A novel heterozygous ERCC6 variant identified in a Chinese family with non‐syndromic primary ovarian insufficiency

BACKGROUND: Premature ovarian insufficiency (POI) is a clinical syndrome occurring in women before 40 with decreased ovarian function. Up to 25% of POI cases result from genetic factors that remain largely unknown. The Excision repair cross‐complementing, group 6 (ERCC6) variant has been found to cause POI, which is hardly ever diagnosed in adolescents. METHODS: Whole‐exome sequencing was performed on a 19‐year‐old proband with non‐syndromic POI and her parents.

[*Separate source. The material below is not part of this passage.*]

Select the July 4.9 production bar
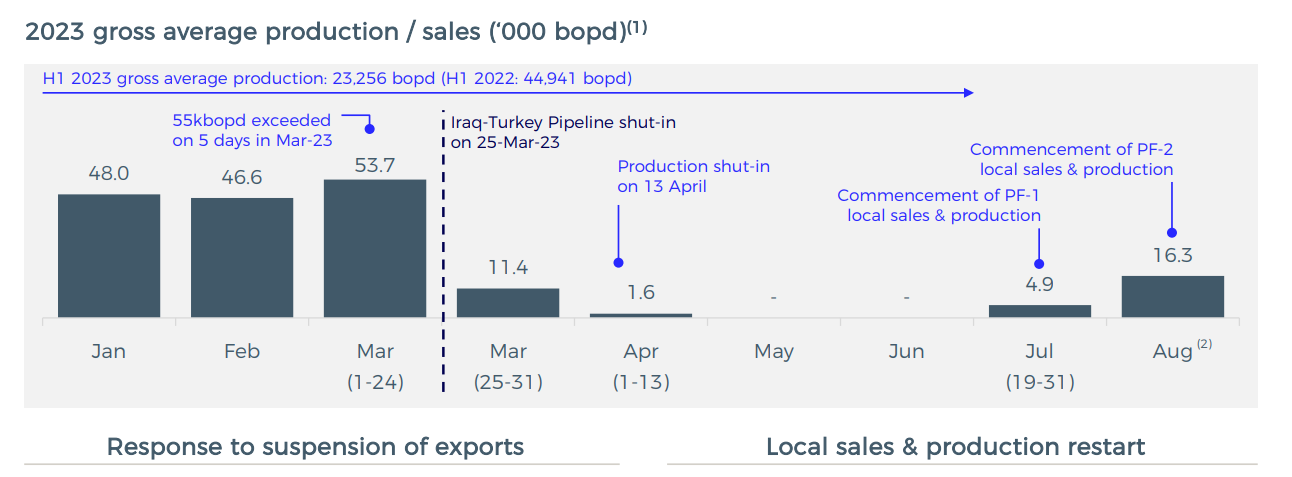The height and width of the screenshot is (477, 1292). pos(1040,311)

Sanger sequencing was used to confirm the identified variant. The effect of the variant on the protein was analyzed in silico and Swiss‐MODEL. RESULTS: A novel heterozygous missense variant, c.2444G > A (p. GLy815Asp) of ERCC6 was identified in the proband who inherited the variant from her father. The variant was confirmed in another POI patient from the pedigree and was absent in the proband's mother and sister who presented normally. In silico analysis predicted this variant was deleterious. Swiss‐Model revealed that the mutant amino acid formed multiple H‐bonds with adjacent residues, which may lead to a dysfunction of ERCC6 protein. CONCLUSION: We firstly diagnosed an adolescent POI case associated with a novel heterozygous ERCC6 variant. The results expanded the variants spectrum of ERCC6 and provided guidance for POI diagnosis and genetic counselling.